- EXERCISE
Copy out each line of the data below in which "dimensions" appears.

[Opening RECORD SET section]

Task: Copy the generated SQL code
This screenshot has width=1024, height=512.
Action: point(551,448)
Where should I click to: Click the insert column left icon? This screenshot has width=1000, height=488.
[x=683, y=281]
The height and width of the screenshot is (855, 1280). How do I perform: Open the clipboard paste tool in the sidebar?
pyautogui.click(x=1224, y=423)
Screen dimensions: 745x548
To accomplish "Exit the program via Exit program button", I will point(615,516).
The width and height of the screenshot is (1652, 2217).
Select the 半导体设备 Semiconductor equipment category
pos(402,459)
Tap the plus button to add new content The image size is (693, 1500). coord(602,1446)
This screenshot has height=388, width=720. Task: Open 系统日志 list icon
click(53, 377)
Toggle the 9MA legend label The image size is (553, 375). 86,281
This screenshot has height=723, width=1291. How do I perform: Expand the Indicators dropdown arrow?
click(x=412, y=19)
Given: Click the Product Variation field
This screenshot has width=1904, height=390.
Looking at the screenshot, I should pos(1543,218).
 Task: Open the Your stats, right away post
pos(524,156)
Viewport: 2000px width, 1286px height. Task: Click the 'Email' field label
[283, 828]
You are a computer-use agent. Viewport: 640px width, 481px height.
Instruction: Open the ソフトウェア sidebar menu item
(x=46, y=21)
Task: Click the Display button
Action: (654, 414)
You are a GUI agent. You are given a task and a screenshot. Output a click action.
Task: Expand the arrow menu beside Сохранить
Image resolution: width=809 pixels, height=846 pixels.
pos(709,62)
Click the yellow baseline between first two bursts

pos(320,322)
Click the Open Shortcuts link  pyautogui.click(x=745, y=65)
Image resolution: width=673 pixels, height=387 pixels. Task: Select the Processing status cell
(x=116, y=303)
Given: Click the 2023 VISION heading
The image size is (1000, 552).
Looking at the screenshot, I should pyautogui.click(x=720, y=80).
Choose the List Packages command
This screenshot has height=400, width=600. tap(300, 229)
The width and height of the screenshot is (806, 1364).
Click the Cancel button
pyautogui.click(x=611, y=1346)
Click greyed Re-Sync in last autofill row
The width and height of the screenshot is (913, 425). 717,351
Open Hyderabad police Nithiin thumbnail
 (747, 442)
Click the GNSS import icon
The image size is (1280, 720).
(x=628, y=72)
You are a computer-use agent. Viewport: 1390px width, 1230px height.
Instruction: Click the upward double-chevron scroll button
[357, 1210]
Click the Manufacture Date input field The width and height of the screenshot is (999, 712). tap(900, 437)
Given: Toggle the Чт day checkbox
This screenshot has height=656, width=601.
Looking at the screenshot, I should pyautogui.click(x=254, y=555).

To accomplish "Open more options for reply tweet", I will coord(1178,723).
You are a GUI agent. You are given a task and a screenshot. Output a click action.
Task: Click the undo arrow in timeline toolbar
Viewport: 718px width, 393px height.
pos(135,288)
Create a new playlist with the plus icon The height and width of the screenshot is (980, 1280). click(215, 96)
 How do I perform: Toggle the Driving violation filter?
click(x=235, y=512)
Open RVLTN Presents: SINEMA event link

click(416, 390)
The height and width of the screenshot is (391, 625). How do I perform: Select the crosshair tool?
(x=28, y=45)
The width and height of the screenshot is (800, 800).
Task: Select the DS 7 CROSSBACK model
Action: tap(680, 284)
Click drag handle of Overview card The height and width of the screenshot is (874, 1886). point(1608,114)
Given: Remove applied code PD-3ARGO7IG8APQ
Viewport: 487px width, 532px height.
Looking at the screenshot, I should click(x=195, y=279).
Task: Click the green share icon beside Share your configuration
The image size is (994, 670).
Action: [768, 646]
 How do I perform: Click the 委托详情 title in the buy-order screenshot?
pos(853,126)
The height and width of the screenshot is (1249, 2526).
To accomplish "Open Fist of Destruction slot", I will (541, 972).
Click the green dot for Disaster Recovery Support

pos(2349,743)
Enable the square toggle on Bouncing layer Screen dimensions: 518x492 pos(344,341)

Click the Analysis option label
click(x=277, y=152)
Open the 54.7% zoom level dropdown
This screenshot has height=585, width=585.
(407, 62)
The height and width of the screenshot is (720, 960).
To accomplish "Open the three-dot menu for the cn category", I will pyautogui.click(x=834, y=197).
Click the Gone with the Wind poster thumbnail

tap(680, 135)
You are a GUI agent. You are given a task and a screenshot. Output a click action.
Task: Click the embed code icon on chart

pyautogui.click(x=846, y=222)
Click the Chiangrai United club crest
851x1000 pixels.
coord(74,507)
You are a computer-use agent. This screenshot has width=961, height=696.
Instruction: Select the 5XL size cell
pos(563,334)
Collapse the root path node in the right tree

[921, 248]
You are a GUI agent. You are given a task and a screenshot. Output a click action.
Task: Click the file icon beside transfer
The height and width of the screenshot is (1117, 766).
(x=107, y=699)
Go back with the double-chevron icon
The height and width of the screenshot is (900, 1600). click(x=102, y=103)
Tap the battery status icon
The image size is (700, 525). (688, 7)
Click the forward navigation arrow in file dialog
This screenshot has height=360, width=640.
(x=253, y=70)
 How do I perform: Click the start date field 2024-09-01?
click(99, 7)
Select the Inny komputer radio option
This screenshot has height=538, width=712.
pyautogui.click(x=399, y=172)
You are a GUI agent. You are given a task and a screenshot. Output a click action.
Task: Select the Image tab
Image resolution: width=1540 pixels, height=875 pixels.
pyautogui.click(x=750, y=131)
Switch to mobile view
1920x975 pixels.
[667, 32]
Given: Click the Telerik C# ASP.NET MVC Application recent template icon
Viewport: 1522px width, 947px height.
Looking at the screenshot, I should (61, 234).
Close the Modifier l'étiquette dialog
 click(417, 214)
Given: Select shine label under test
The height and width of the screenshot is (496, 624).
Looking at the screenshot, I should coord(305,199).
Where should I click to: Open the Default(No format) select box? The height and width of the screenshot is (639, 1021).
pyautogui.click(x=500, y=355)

[Closing RECORD SET section]

- YOUR RESPONSE
Screen dimensions: 745x548
Enable the square toggle on Bouncing layer Screen dimensions: 518x492 pos(344,341)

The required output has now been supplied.